Boo is Eddy’s love interest, and in the course of the novel’s five months, they fall into an affectionate physical relationship, overcoming their earlier missteps. She is an attractive personality, intelligent and witty and a good foil for Eddy, whom she playfully refers to as Mr Kleinbein, the German equivalent of Smallbone.
There is much comedy in the interplay of these characters, but it is surface comedy. Beneath the surface, there are depths of despair and the pain of unresolved issues. The tension between the two and the mystery surrounding them makes for compelling reading. The result is a memorable story, beautifully written, rich in language, utterly convincing and satisfying, and with a cast of characters who will live long in the mind. I usually hesitate and reconsider before stating a book deserves to be regarded as a New Zealand classic, but in this case, I confidently claim Eddy, Eddy will be.
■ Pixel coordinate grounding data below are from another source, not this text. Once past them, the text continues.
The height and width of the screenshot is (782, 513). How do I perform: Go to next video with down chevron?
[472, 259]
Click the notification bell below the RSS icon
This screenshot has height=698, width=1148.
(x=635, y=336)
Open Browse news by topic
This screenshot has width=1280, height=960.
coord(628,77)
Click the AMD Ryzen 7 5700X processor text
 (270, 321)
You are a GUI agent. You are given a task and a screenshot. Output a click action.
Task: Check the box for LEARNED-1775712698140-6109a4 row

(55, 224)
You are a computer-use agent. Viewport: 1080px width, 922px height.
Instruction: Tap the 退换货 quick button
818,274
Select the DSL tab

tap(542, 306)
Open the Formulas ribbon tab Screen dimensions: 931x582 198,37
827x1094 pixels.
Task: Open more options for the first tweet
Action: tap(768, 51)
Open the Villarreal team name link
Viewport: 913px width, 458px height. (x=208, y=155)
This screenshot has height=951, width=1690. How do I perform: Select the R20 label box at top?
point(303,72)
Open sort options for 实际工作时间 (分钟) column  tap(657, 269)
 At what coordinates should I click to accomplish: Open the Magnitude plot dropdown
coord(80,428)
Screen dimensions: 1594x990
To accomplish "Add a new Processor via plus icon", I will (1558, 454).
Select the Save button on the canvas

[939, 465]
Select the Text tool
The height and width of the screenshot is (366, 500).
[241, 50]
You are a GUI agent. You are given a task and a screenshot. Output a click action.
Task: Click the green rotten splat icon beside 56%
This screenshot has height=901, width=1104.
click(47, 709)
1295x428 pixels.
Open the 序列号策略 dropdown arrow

JAMES NORCLIFFE’s recent books include his 2023 poetry collection Letter to ‘Oumuamua, published by Otago University Press, his novel The Frog Prince (Penguin Random) and The Crate: A Ghost Story (Quentin Wilson Publishing), a novel for young people. In 2022 he won the Prime Minister’s Award for Literary Achievement in Poetry, and in 2023 the Storylines Margaret Mahy Medal for his writing for children and young people.